• Exercise objective
Could you lay out the rows, from the line containing "Click the 'Jagodowa'" through the end of the rows, inclusive, as a Markdown table with the columns No. and Row text, skipping blank lines? Leave the pictures out of the table.

• Dataset extract
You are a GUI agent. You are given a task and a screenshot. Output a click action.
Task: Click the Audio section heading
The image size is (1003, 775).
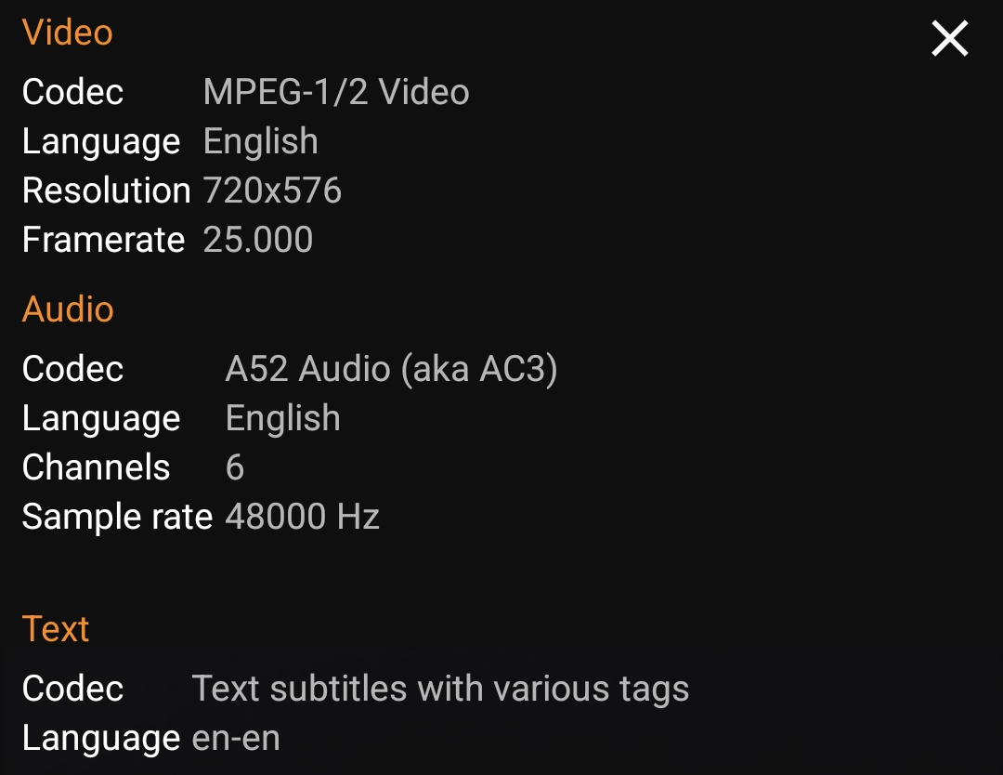(68, 309)
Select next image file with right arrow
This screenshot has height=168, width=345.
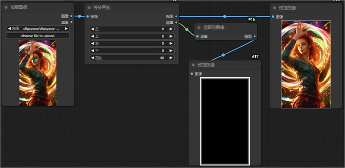pyautogui.click(x=66, y=29)
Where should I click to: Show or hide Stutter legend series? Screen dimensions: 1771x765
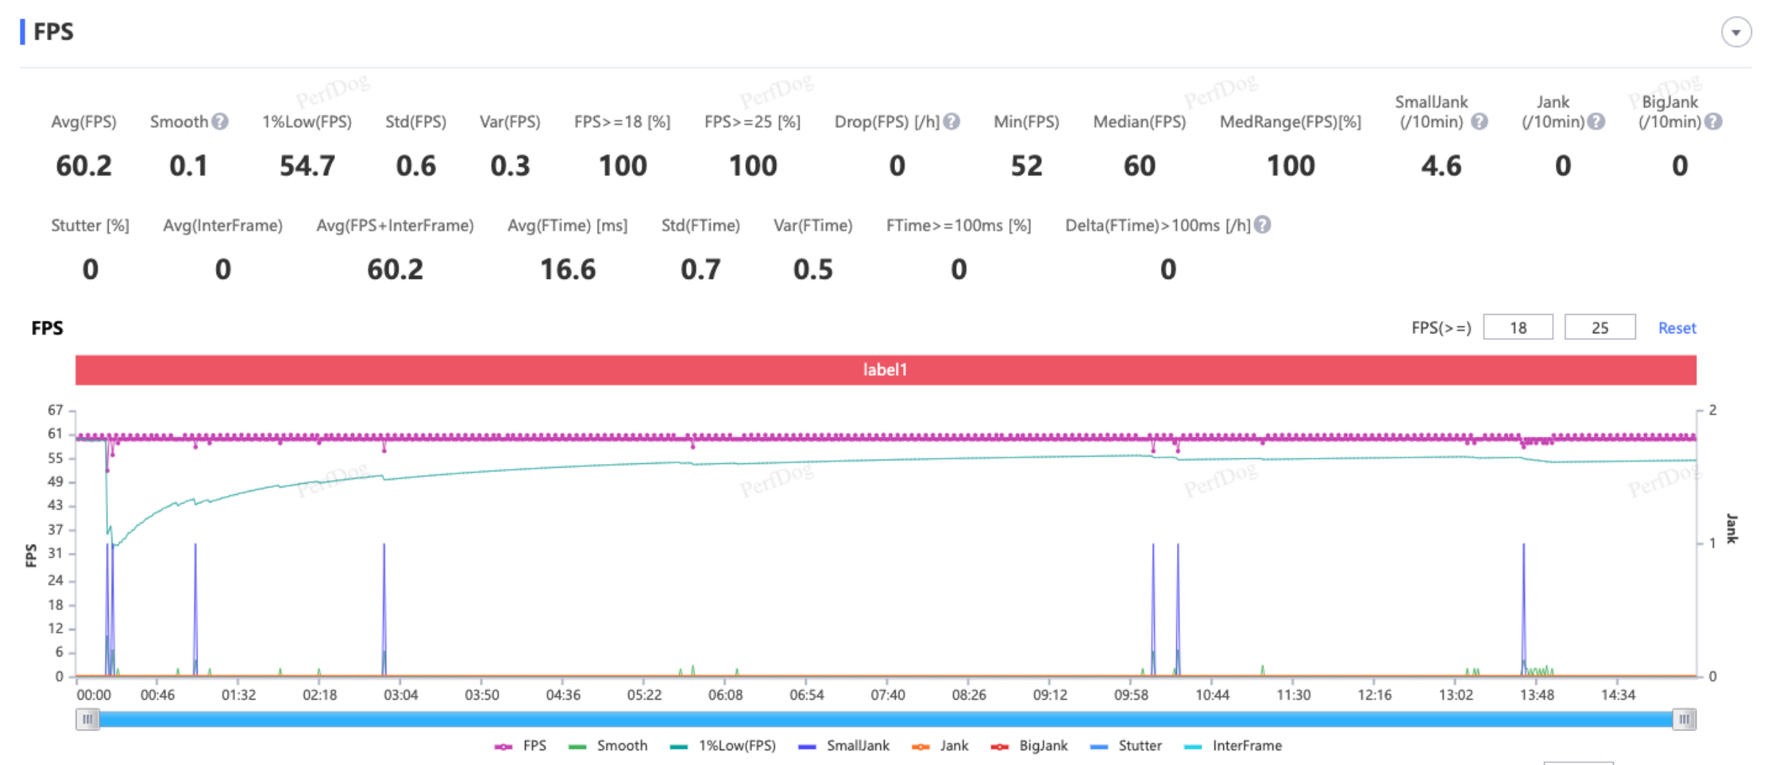click(x=1126, y=746)
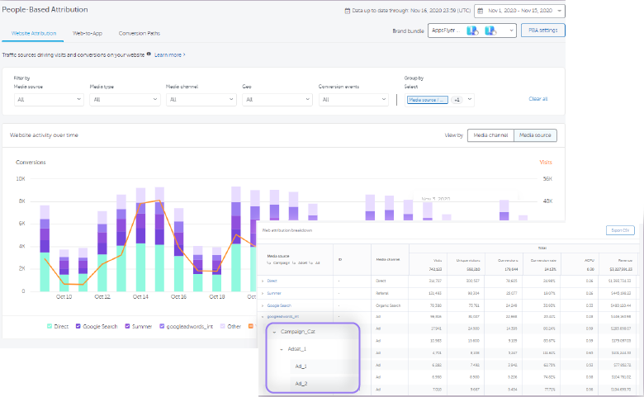Switch to the Web-to-App tab

tap(88, 34)
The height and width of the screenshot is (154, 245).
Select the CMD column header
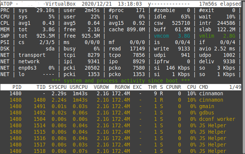coord(203,87)
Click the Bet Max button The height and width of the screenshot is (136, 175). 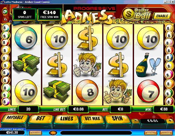coord(92,119)
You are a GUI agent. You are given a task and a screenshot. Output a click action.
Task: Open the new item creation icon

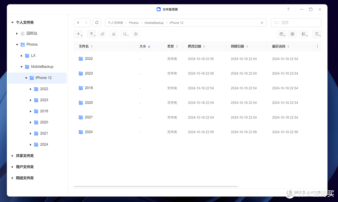coord(78,34)
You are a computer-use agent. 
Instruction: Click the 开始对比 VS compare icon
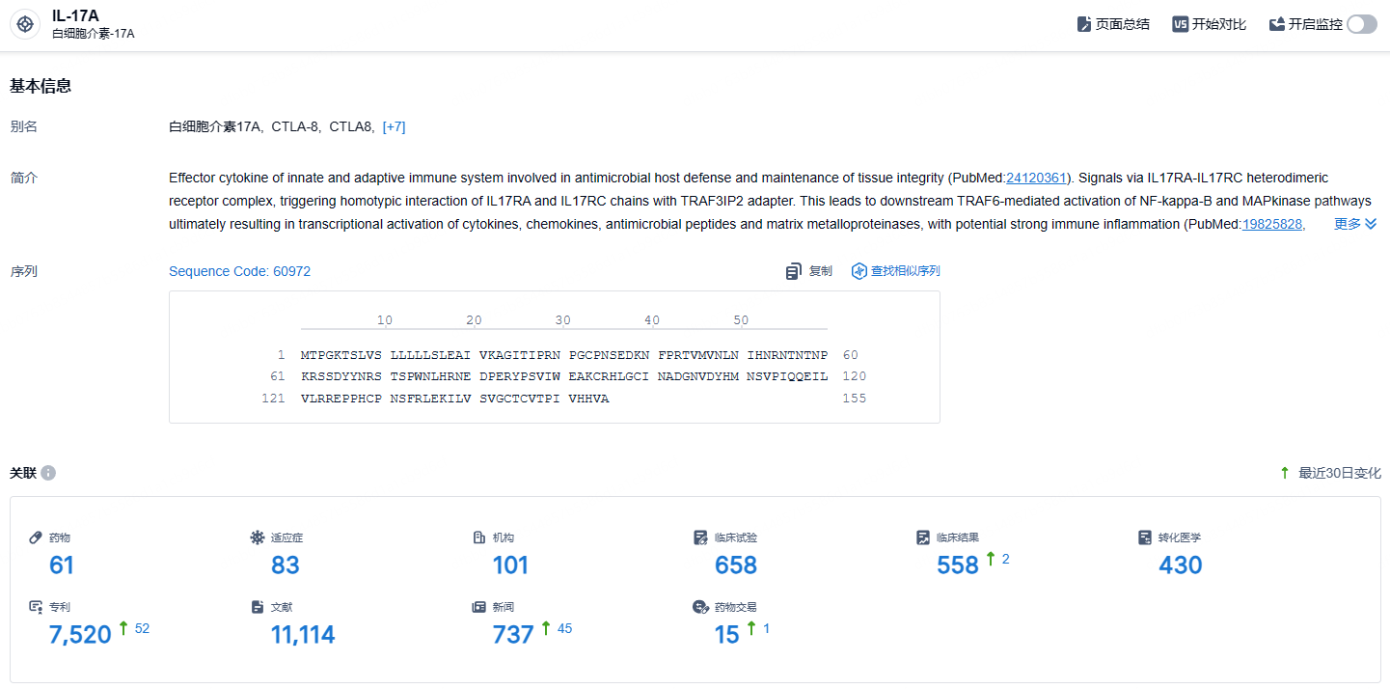pyautogui.click(x=1180, y=24)
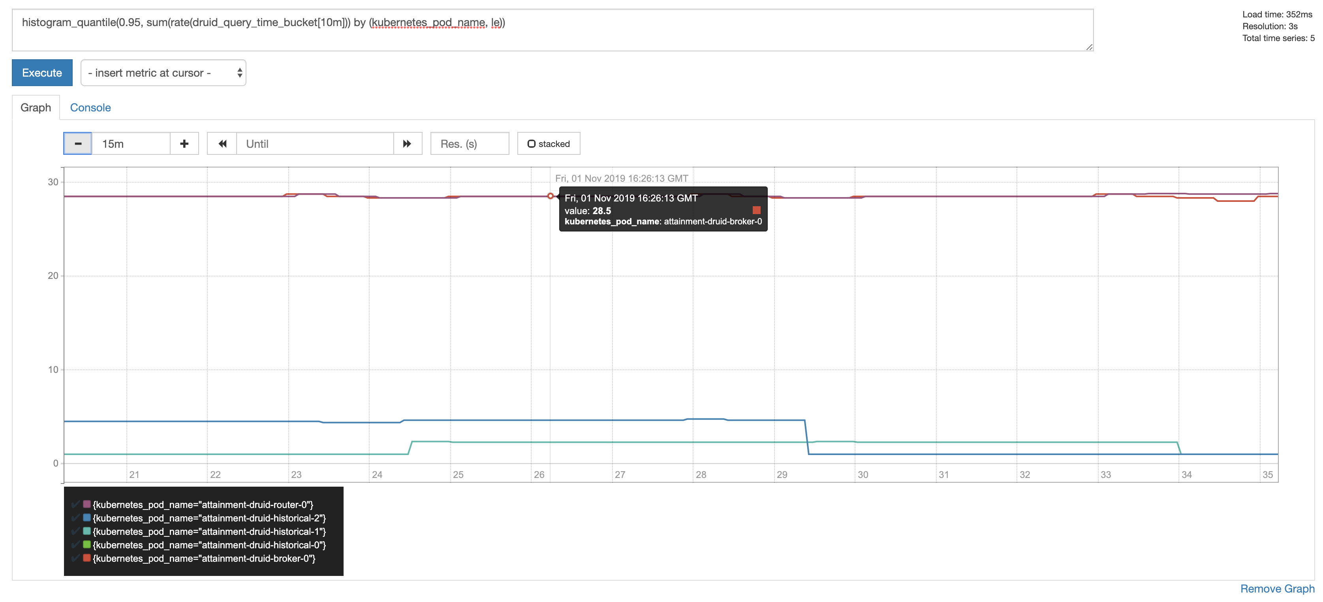This screenshot has height=602, width=1323.
Task: Rewind the end time with the double-left arrow
Action: click(x=222, y=144)
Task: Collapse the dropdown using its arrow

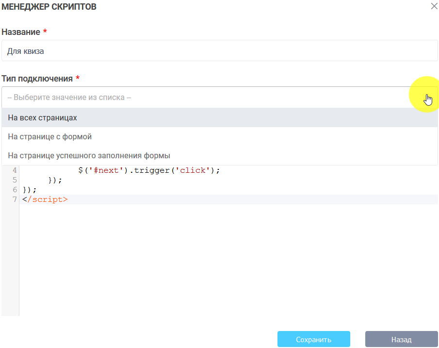Action: pos(428,98)
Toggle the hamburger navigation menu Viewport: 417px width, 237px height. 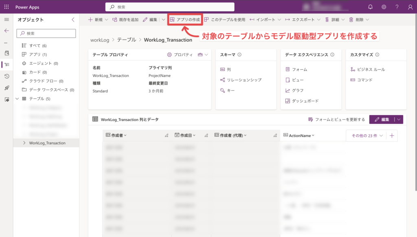tap(7, 20)
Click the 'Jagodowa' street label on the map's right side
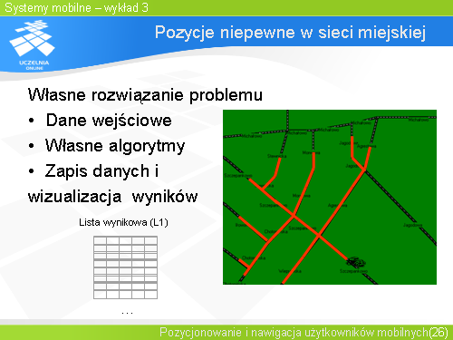This screenshot has width=453, height=340. 412,225
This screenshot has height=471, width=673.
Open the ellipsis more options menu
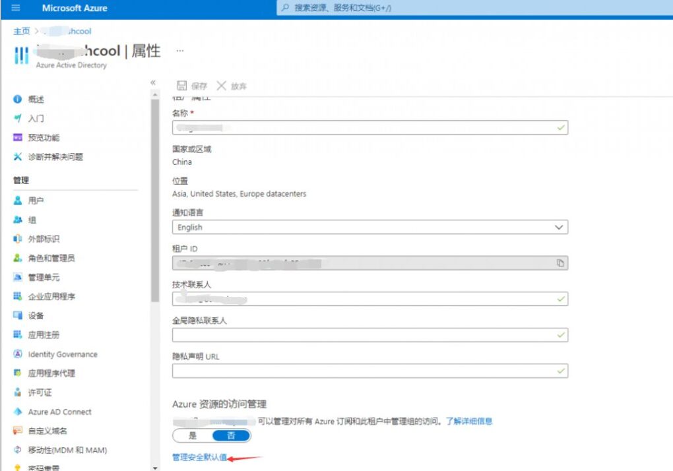coord(180,51)
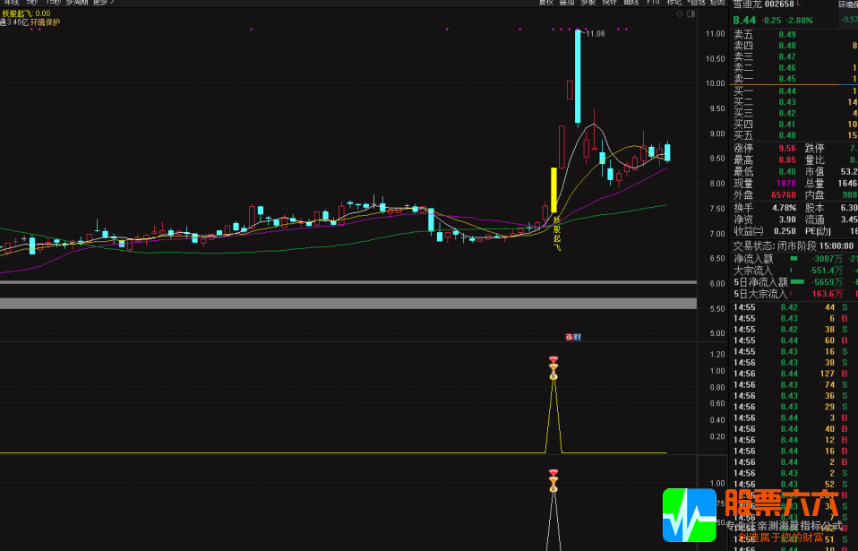Open the 更多 periods dropdown
The image size is (858, 551).
tap(103, 3)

• Finished answer
| No. | Row text |
|---|---|
| 1 | Click the 'Jagodowa' street label on the map's right side |
| 2 | This screenshot has width=453, height=340. 412,225 |
| 3 | This screenshot has height=471, width=673. |
| 4 | Open the ellipsis more options menu |
| 5 | coord(180,51) |
| 6 | Open the 更多 periods dropdown |
| 7 | The image size is (858, 551). |
| 8 | tap(103, 3) |